Em um dos cantos do quarto possui uma estante com livros da época em que estava no colegial e do curso de capacitação do Corpo de Bombeiros, onde estão perfeitamente arrumados. Isso tem dedo da senhora McDemott, penso com um sorriso nos lábios. Por mais que, aos olhos da sociedade, somos considerados "ricos", não precisamos de um empregado para fazer tudo por nós. Minha mãe confessou uma vez que, nos nossos quartos, apenas ela entra para fazer a limpeza. Esse é um hábito que se enraizou dentro dela com os passar dos anos.
Meus olhos recaem na cama de casal, na qual o meu bem mais precioso está dormindo, aquela que possui meu coração. Sua respiração ritmada e expressão suave indica que seu sono está tranquilo. Ando até ela com passos calculados, como se estivesse hipnotizado. Sento na cama, e minha mão vai de encontro ao seu rosto, acariciando sua pele tão suave e delicada quanto a dona.
Curvo o corpo até minha boca estar perto do seu ouvido, e sussurro as palavras que estarão para sempre gravadas no meu coração, como houvessem sido tatuadas.
— Eu te amo tanto, princesa. Você e a Hope são tudo para mim, e por vocês sou capaz de ir até o inferno se isso significar que estarão sempre seguras. — Beijo sua bochecha. Deito-me ao seu lado e a abraço antes de continuar: — Meus braços sempre estarão a sua disposição para serem seu porto seguro. Se um dia o mundo estiver se ruindo, saiba que estarei aqui para sustentá-lo junto com você. Sempre juntos, assim será nosso relacionamento. Nunca na frente ou atrás do outro, mas sim caminhando juntos de mãos dadas.
— Sempre juntos — ela murmura, sonolenta. Ergo o tronco e sou atingido por suas íris que refletem todos os seus sentimentos. — Eu te amo, Dominic McDemott.
Leva minha mão de encontro a sua boca e deposita um breve beijo, antes colocá-la de novamente sobre sua barriga.
— Então você estava acordada o tempo todo, senhorita Bennett? — Apoio o queixo em seu ombro.

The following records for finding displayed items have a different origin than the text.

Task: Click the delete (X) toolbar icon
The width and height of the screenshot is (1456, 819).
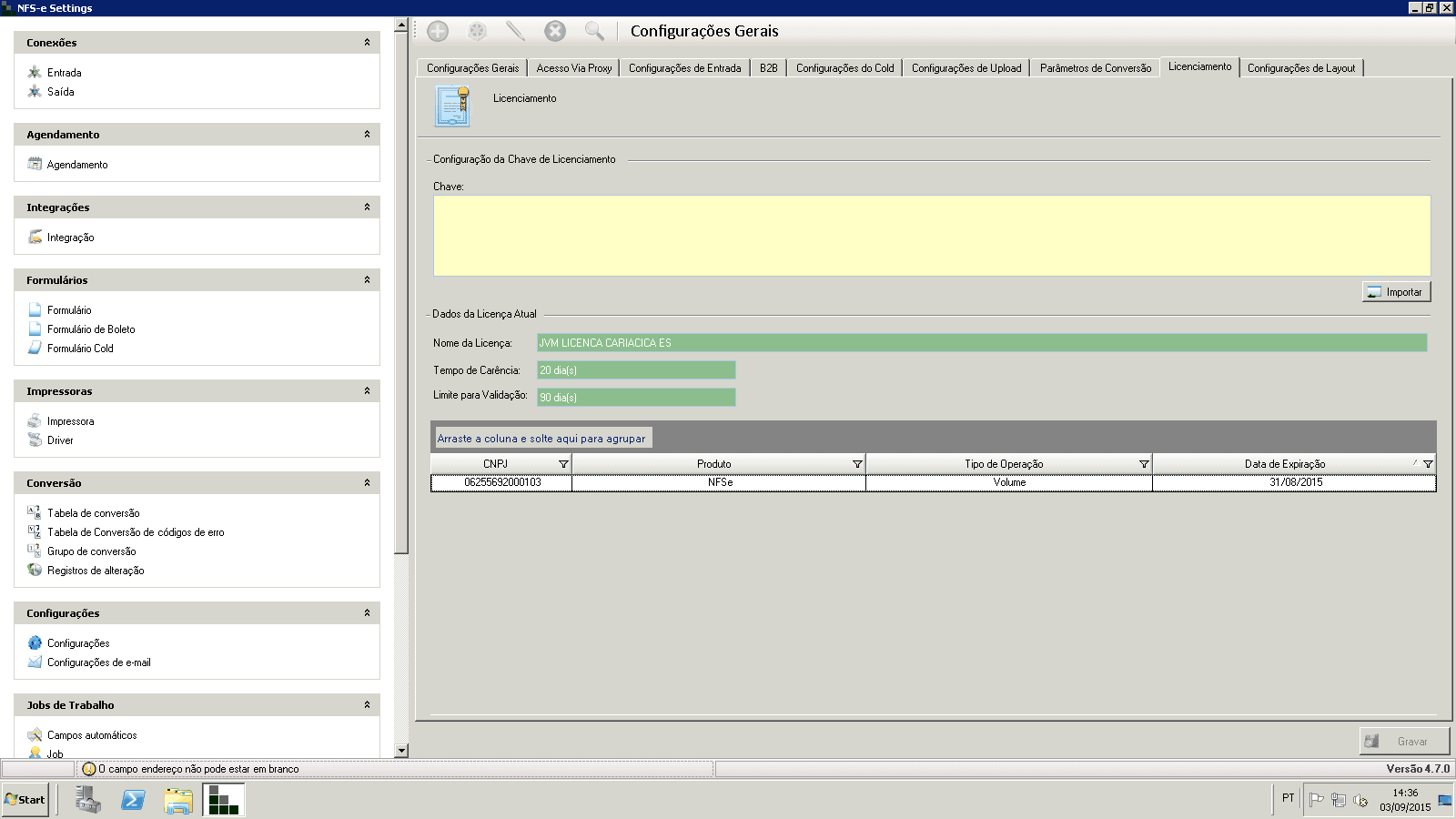Action: pyautogui.click(x=555, y=32)
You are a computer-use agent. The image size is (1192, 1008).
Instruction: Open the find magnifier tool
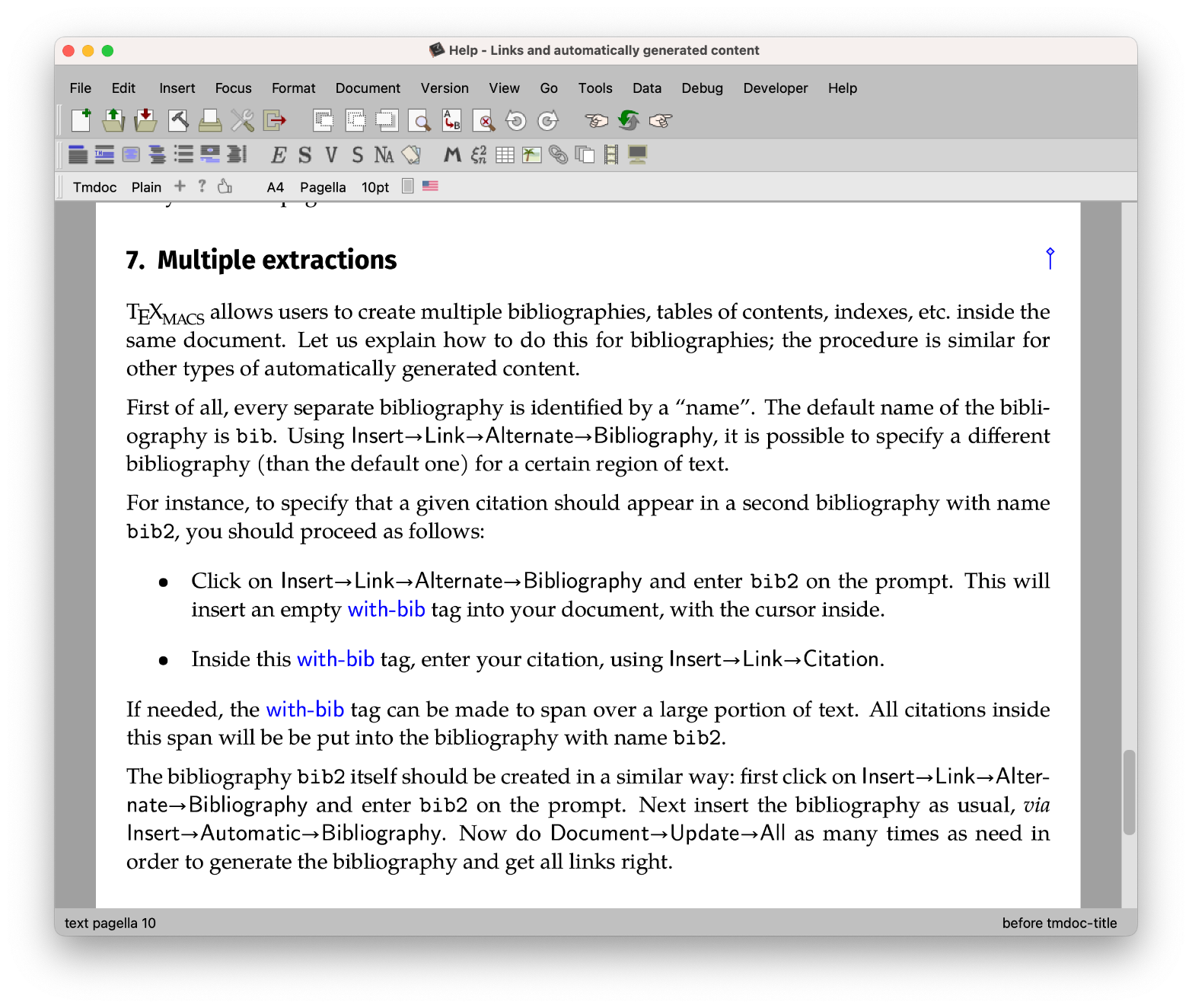point(419,120)
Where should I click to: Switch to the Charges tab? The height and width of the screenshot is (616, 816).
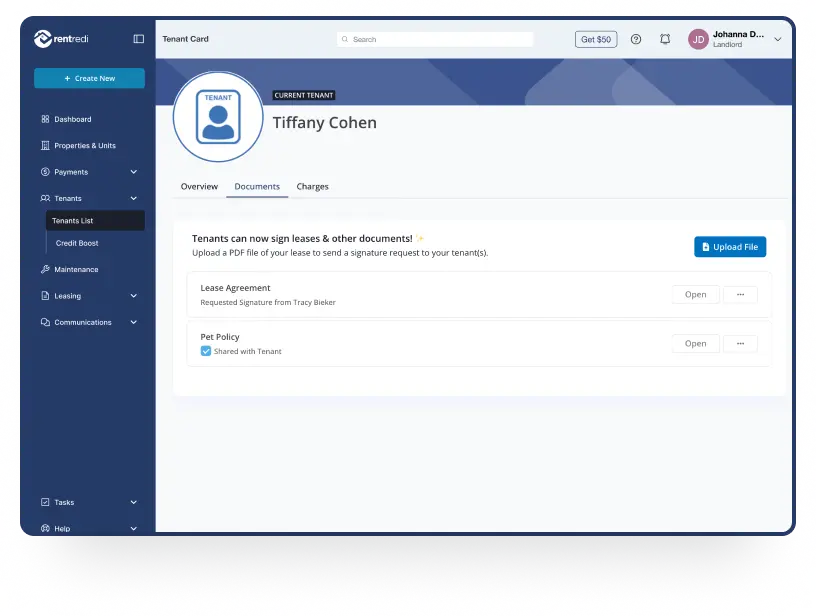pyautogui.click(x=312, y=187)
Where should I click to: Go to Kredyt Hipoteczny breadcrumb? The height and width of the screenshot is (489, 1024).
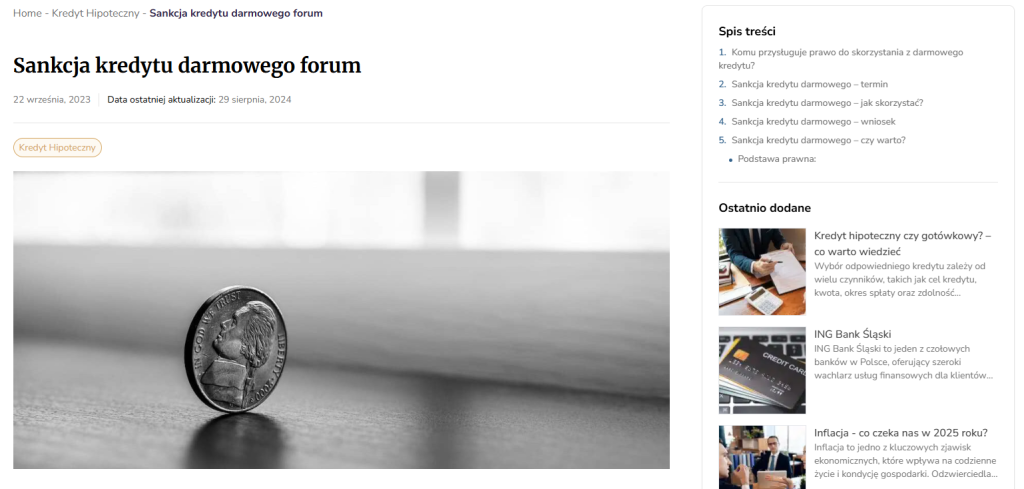[x=95, y=13]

— Não tenho culpa se você fala alto — rebate, divertida.
— Que calúnia!
Sorrio, contudo esse sorriso se desvanece rapidamente ao lembrar de todo o inferno que estamos passando.
Respiro profundamente, frustrado.
— Como está seu irmão?
— Péssimo. Ele contou o verdadeiro motivo de toda essa situação. — Fecho os olhos, as suas palavras permanecem vagando entre meus pensamentos. — Me sinto tão frustrado, nunca imaginei que Diogo iria se colocar numa situação dessa.
— Quer conversar?
Ao virar-se, ficamos frente a frente, com apenas sua barriga — lar da nossa princesinha por enquanto — nos separando.
— Não sei se deveria falar... — hesito. — Tenho medo que afaste-se de mim.
E se ela achar que somos perigosos demais?
— Jamais. Não vai se livrar de mim tão facilmente, Dominic Lewis McDemott. Você é meu.
Arqueia sua sobrancelha perfeita.
Porra, essa mulher!
— Que mulher possessiva. — Mordo o lábio, isso provoca um belo rubor nas suas bochechas. — Igualmente, princesa. — Beijo seus lábios, rapidamente.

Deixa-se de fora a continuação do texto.